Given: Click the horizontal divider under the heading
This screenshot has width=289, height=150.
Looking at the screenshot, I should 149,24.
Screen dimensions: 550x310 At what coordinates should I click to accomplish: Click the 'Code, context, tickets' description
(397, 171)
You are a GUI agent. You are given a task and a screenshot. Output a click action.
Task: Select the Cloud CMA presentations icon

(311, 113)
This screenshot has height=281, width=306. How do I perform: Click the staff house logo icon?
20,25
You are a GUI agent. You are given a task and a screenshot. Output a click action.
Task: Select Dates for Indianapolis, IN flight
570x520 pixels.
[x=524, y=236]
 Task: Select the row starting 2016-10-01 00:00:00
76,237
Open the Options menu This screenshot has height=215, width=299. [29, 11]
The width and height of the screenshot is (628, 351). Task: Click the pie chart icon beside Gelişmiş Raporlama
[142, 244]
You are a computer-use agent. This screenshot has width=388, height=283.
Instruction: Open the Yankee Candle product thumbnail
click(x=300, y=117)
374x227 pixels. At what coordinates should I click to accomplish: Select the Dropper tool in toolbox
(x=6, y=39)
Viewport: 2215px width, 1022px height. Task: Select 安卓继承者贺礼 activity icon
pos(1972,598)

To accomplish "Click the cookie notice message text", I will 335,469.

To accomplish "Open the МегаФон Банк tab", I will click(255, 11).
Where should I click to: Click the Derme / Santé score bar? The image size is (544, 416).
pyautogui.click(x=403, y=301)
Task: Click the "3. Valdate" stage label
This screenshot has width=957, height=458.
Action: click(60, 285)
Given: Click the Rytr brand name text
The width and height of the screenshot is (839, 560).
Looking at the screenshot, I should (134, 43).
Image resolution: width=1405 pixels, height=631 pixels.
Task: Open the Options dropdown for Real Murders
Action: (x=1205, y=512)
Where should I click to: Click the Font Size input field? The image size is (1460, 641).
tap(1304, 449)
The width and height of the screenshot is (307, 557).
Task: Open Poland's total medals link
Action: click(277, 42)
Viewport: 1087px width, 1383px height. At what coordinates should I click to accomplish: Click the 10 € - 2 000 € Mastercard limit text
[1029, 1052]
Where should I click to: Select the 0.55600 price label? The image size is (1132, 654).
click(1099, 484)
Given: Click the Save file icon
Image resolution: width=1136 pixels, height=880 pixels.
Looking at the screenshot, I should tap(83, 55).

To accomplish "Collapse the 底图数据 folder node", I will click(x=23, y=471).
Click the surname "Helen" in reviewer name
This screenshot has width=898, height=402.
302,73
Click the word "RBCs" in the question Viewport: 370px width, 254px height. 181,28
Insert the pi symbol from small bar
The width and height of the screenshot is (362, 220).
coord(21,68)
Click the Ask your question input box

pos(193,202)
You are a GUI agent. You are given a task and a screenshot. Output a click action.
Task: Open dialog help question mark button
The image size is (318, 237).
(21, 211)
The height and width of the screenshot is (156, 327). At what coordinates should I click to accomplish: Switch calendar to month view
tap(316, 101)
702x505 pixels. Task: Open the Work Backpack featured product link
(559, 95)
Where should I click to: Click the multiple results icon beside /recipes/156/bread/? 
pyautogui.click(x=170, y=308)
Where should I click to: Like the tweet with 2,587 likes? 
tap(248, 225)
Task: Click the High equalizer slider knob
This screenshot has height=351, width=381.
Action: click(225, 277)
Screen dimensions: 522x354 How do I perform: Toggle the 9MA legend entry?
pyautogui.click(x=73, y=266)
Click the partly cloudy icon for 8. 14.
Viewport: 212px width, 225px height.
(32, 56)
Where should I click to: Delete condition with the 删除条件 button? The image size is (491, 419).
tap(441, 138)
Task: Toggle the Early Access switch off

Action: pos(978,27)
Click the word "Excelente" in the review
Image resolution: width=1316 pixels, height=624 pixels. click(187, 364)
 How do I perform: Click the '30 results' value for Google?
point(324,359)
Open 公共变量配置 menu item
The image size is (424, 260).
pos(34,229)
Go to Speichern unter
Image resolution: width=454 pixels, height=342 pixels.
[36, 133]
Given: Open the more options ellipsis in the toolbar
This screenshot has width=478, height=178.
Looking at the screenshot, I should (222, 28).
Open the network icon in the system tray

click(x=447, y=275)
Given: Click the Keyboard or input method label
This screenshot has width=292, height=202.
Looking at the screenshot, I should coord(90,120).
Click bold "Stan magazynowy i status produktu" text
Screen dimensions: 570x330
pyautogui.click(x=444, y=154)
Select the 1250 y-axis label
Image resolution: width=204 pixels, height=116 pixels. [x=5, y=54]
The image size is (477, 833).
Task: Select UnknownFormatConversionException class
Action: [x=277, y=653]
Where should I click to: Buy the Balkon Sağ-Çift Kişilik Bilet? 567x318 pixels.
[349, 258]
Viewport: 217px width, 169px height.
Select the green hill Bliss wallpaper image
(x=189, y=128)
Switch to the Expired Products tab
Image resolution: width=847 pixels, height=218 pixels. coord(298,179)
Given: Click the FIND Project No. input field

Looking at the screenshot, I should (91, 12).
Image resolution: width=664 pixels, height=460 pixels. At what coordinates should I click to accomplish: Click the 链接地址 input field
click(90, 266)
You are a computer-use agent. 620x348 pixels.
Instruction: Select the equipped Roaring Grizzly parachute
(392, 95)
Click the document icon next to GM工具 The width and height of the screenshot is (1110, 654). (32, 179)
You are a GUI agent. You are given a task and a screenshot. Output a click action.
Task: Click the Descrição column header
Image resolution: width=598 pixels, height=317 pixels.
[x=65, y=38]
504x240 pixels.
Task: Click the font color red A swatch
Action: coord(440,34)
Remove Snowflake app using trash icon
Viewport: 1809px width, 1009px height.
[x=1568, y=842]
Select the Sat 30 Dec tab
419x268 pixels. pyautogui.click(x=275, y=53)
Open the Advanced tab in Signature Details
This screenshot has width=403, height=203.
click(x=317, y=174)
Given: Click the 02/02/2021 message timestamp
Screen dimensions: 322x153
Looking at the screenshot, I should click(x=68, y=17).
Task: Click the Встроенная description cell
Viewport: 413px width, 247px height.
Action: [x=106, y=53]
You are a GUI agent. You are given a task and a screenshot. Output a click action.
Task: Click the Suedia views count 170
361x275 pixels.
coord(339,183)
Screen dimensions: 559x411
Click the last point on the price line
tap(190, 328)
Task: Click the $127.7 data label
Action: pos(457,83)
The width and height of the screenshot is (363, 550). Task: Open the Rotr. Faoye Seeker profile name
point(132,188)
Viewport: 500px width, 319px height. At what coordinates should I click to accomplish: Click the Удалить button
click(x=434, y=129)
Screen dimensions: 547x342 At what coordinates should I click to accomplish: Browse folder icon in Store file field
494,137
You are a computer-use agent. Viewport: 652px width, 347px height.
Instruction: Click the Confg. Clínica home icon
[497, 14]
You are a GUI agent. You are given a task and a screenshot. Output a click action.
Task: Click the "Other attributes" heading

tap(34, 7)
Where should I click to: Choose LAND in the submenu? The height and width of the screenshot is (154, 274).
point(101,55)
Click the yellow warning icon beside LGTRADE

○ ○ ○ ○ ○ ○ ○

**What you are asked to do**: Word for word, set down each line of the material.

**Response box**:
Given: Click the horizontal divider under the heading
This screenshot has width=289, height=150.
Looking at the screenshot, I should 149,24.
Screen dimensions: 550x310 At what coordinates should I click to accomplish: Click the 'Code, context, tickets' description
(397, 171)
You are a GUI agent. You are given a task and a screenshot. Output a click action.
Task: Select the Cloud CMA presentations icon

(311, 113)
This screenshot has height=281, width=306. How do I perform: Click the staff house logo icon?
20,25
You are a GUI agent. You are given a task and a screenshot. Output a click action.
Task: Select Dates for Indianapolis, IN flight
570x520 pixels.
[x=524, y=236]
 Task: Select the row starting 2016-10-01 00:00:00
76,237
Open the Options menu This screenshot has height=215, width=299. [29, 11]
The width and height of the screenshot is (628, 351). Task: Click the pie chart icon beside Gelişmiş Raporlama
[142, 244]
You are a computer-use agent. This screenshot has width=388, height=283.
Instruction: Open the Yankee Candle product thumbnail
click(x=300, y=117)
374x227 pixels. At what coordinates should I click to accomplish: Select the Dropper tool in toolbox
(x=6, y=39)
Viewport: 2215px width, 1022px height. Task: Select 安卓继承者贺礼 activity icon
pos(1972,598)

To accomplish "Click the cookie notice message text", I will 335,469.

To accomplish "Open the МегаФон Банк tab", I will click(255, 11).
Where should I click to: Click the Derme / Santé score bar? The image size is (544, 416).
pyautogui.click(x=403, y=301)
Task: Click the "3. Valdate" stage label
This screenshot has width=957, height=458.
Action: click(60, 285)
Given: Click the Rytr brand name text
The width and height of the screenshot is (839, 560).
Looking at the screenshot, I should (134, 43).
Image resolution: width=1405 pixels, height=631 pixels.
Task: Open the Options dropdown for Real Murders
Action: (x=1205, y=512)
Where should I click to: Click the Font Size input field? The image size is (1460, 641).
tap(1304, 449)
The width and height of the screenshot is (307, 557).
Task: Open Poland's total medals link
Action: click(277, 42)
Viewport: 1087px width, 1383px height. At what coordinates should I click to accomplish: Click the 10 € - 2 000 € Mastercard limit text
[1029, 1052]
Where should I click to: Select the 0.55600 price label? The image size is (1132, 654).
click(1099, 484)
Given: Click the Save file icon
Image resolution: width=1136 pixels, height=880 pixels.
Looking at the screenshot, I should tap(83, 55).

To accomplish "Collapse the 底图数据 folder node", I will click(x=23, y=471).
Click the surname "Helen" in reviewer name
This screenshot has width=898, height=402.
302,73
Click the word "RBCs" in the question Viewport: 370px width, 254px height. 181,28
Insert the pi symbol from small bar
The width and height of the screenshot is (362, 220).
coord(21,68)
Click the Ask your question input box

pos(193,202)
You are a GUI agent. You are given a task and a screenshot. Output a click action.
Task: Open dialog help question mark button
The image size is (318, 237).
(21, 211)
The height and width of the screenshot is (156, 327). At what coordinates should I click to accomplish: Switch calendar to month view
tap(316, 101)
702x505 pixels. Task: Open the Work Backpack featured product link
(559, 95)
Where should I click to: Click the multiple results icon beside /recipes/156/bread/? 
pyautogui.click(x=170, y=308)
Where should I click to: Like the tweet with 2,587 likes? 
tap(248, 225)
Task: Click the High equalizer slider knob
This screenshot has height=351, width=381.
Action: click(225, 277)
Screen dimensions: 522x354 How do I perform: Toggle the 9MA legend entry?
pyautogui.click(x=73, y=266)
Click the partly cloudy icon for 8. 14.
Viewport: 212px width, 225px height.
(32, 56)
Where should I click to: Delete condition with the 删除条件 button? The image size is (491, 419).
tap(441, 138)
Task: Toggle the Early Access switch off

Action: pos(978,27)
Click the word "Excelente" in the review
Image resolution: width=1316 pixels, height=624 pixels. click(187, 364)
 How do I perform: Click the '30 results' value for Google?
point(324,359)
Open 公共变量配置 menu item
The image size is (424, 260).
pos(34,229)
Go to Speichern unter
Image resolution: width=454 pixels, height=342 pixels.
[36, 133]
Given: Open the more options ellipsis in the toolbar
This screenshot has width=478, height=178.
Looking at the screenshot, I should (222, 28).
Open the network icon in the system tray

click(x=447, y=275)
Given: Click the Keyboard or input method label
This screenshot has width=292, height=202.
Looking at the screenshot, I should coord(90,120).
Click bold "Stan magazynowy i status produktu" text
Screen dimensions: 570x330
pyautogui.click(x=444, y=154)
Select the 1250 y-axis label
Image resolution: width=204 pixels, height=116 pixels. [x=5, y=54]
The image size is (477, 833).
Task: Select UnknownFormatConversionException class
Action: [x=277, y=653]
Where should I click to: Buy the Balkon Sağ-Çift Kişilik Bilet? 567x318 pixels.
[349, 258]
Viewport: 217px width, 169px height.
Select the green hill Bliss wallpaper image
(x=189, y=128)
Switch to the Expired Products tab
Image resolution: width=847 pixels, height=218 pixels. coord(298,179)
Given: Click the FIND Project No. input field

Looking at the screenshot, I should (91, 12).
Image resolution: width=664 pixels, height=460 pixels. At what coordinates should I click to accomplish: Click the 链接地址 input field
click(90, 266)
You are a computer-use agent. 620x348 pixels.
Instruction: Select the equipped Roaring Grizzly parachute
(392, 95)
Click the document icon next to GM工具 The width and height of the screenshot is (1110, 654). (32, 179)
You are a GUI agent. You are given a task and a screenshot. Output a click action.
Task: Click the Descrição column header
Image resolution: width=598 pixels, height=317 pixels.
[x=65, y=38]
504x240 pixels.
Task: Click the font color red A swatch
Action: coord(440,34)
Remove Snowflake app using trash icon
Viewport: 1809px width, 1009px height.
[x=1568, y=842]
Select the Sat 30 Dec tab
419x268 pixels. pyautogui.click(x=275, y=53)
Open the Advanced tab in Signature Details
This screenshot has width=403, height=203.
click(x=317, y=174)
Given: Click the 02/02/2021 message timestamp
Screen dimensions: 322x153
Looking at the screenshot, I should click(x=68, y=17).
Task: Click the Встроенная description cell
Viewport: 413px width, 247px height.
Action: [x=106, y=53]
You are a GUI agent. You are given a task and a screenshot. Output a click action.
Task: Click the Suedia views count 170
361x275 pixels.
coord(339,183)
Screen dimensions: 559x411
Click the last point on the price line
tap(190, 328)
Task: Click the $127.7 data label
Action: pos(457,83)
The width and height of the screenshot is (363, 550). Task: Open the Rotr. Faoye Seeker profile name
point(132,188)
Viewport: 500px width, 319px height. At what coordinates should I click to accomplish: Click the Удалить button
click(x=434, y=129)
Screen dimensions: 547x342 At what coordinates should I click to accomplish: Browse folder icon in Store file field
494,137
You are a computer-use agent. Viewport: 652px width, 347px height.
Instruction: Click the Confg. Clínica home icon
[497, 14]
You are a GUI agent. You are given a task and a screenshot. Output a click action.
Task: Click the "Other attributes" heading

tap(34, 7)
Where should I click to: Choose LAND in the submenu? The height and width of the screenshot is (154, 274).
point(101,55)
Click the yellow warning icon beside LGTRADE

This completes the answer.